Mare Infinitus
Mare Infinitus

Reputation: 8162

Caliburn ShowDialog and MessageBox

I'm making a small demo application for MVVM with caliburn.

Now I want to show a MessageBox, but the MVVM way.

For dialogs I created an event, that is handled in the ShellView (the root view) and just calls WindowManager.ShowDialog with a Dialogs ViewModel type. Seems to stick to MVVM for me.

But what is the way to show a messagebox and get its result (Okay or cancel)?

I already saw this question, but it contains no answer either.

Mr Eisenberg hisself answers with

"Caliburn has services built-in for calling custom message boxes."

Can anyone tell what he means with that? I don't see it in the samples.

Upvotes: 6

Views: 9052

Answers (3)

Patryk Ćwiek
Patryk Ćwiek

Reputation: 14318

As you mentioned, you just prepare the view model (e.g. ConfirmationBoxViewModel) and an appropriate view. You'll have to create two actions (after inheriting the view model from Screen, which is necessary to use TryClose. You can always implement IScreen instead, but that would be more work):

public void OK()
{
    TryClose(true);
}

public void Cancel()
{
    TryClose(false);
} 

and then in your other view model:

var box = new ConfirmationBoxViewModel()
var result = WindowManager.ShowDialog(box);
if(result == true)
{
// OK was clicked
}

Notice that after the dialog closes, you can access the view model properties if you need to pull additional data from the dialog (e.g. Selected item, display name etc).

Upvotes: 7

superjos
superjos

Reputation: 12695

When the root/main/shell view-model implements a kind of DialogService interface, every other view-model needing to show dialogs will end up with a dependency on the root view-model. Sometimes this might not be desiderable, e.g. if it could cause a dependency loop:
DialogService (aka RootViewModel) -> SomeViewModel -> RootViewModel.

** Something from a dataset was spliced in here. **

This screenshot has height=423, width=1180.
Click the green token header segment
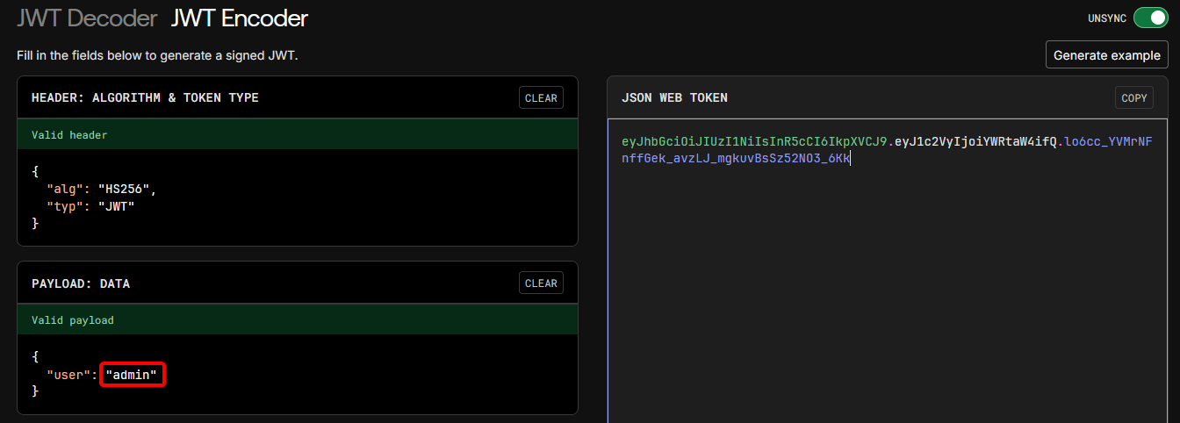pos(753,141)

A more involved approach to break this dependency chain (and actually invert it) is the following:

  • Implement a behavior that detects Window.OnSourceInitialized event and attach it to main view Window component. That is the event fired when the window handle is available. Upon event, behavior will notify some handler passed in via attached property:
<my:WindowSourceBehavior InitListener="{Binding WindowListener}" />
public class WindowSourceBehavior : Behavior<Window>
{
  // ...
  // boilerplate code for IWindowListener InitListener dependency property
  // ...

  attachedWindow.SourceInitialized += (sender, evt) =>
  {
     // ...
     InitListener.SourceInitialized(sender as Window);
  }
}
  • DialogService exposes a handler - or interface - as requested by behavior:
public class DialogService : IWindowListener
{
  // ...
  public void SourceInitialized(Window rootWindow) { /* ... */ }
}
  • In root view-model, (indirectly) get the DialogService injected as a dependency. During construction, sets view-model bound property, WindowListener, to the DialogService handler/interface:
public MainViewModel(IWindowListener dialogServiceInDisguise)
{
  WindowListener = dialogServiceInDisguise;
}

public IWindowListener WindowListener { get; private set; }

Doing so, the DialogService is able to get a hold of root Window, and whichever view-model needs to show a dialog does not create a(n indirect) dependency on main view-model.

Upvotes: 0

Ibrahim Najjar
Ibrahim Najjar

Reputation: 19423

In the article A Billy Hollis Hybrid Shell (written by the framework coordinator) the author showed a nice way to handle both dialog and message boxes, but he used dependency injection (you can go without DI of course but it makes things simpler). The main idea is that you can let your main window, the one used as the application shell implement an interface that looks something like this:

public interface IDialogManager
    {

        void ShowDialog(IScreen dialogModel);
        void ShowMessageBox(string message, string title = null, MessageBoxOptions options = MessageBoxOptions.Ok, Action<IMessageBox> callback = null);

    }

and then he registers this interface with the IoC container, I guess you can use your imagination from there on and if you don't have time then you can look at the source code that accompanies the article.